No, it isn't charging fees for low-wage workers to use bank debit cards they receive instead of wages. It's something more nefarious.
Wall Street investors bought a private probation company that charges poor people fees to collect their traffic fines. If they don't pay, the probation company uses the courts to put the debtor in jail.
Debtors prisons are unconstitutional. The Supreme Court ruled in 1983 that it's a violation of the equal protection clause of the 14th amendment to jail a probationer for failure to pay a fine without inquiring first into that person’s ability to pay. But the Constitution doesn't stop Wall Street.
Anyhoo, here's the story: A poor woman in her 50s named Debra Ford went to jail in Harpersville, Ala., because she couldn't pay her traffic fines.
She was pulled aside because her taillight was out.
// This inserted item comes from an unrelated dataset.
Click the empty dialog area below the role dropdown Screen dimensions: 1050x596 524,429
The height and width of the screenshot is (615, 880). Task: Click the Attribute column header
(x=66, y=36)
She didn't have a license either, because she hadn't been able to pay a previous traffic fine and her license was revoked. The officer handed her tickets that amounted to $745 for driving without a license or proof of insurance.
Debra Ford then became victim of an extortion racket run by the Harpersville Municipal Court and a private probation company called Judicial Corrections Services. JCS collects fines and court costs, skimming off some for itself in the form of a monthly fee.
Debra Ford couldn't pay JCS's monthly fee or her traffic fines, so she went to jail for seven weeks. She was charged $31 a day for her stay in jail. After 43 days in jail, her debt rose to $2,736.
You really have to ask: Is that what this country has come to? Debtors' prisons?
Well, yeah. The ACLU and the Brennan Center recently reported America’s jails are increasingly becoming debtors’ prisons as higher fees are levied on individuals who wind upin jail because they can’t pay their bills or fines imposed by judges.
Fortunately, an Alabama Circuit Court Judge seized control of the Harpersville Municipal Court. Judge Hub Harrington erased Ford's debts and those of 929 other poor people who'd been looted by the court.
Unfortunately, JCS is running its court-assisted extortion racket in 479 courts across the country, looting as much as $1 million from contracts with larger courts.
Worse, as The Nation reports,
...a prison healthcare corporation called Correctional Healthcare Companies bought JCS, allowing its new parent company to expand into the supervision and enforcement industry. And six months after Judge Harrington’s ruling, GTCR, a Chicago-based private equity firm, bought Correctional Healthcare Companies, including its wholly owned subsidiary JCS. It was a sign that the finance world believed criminal justice would remain good business.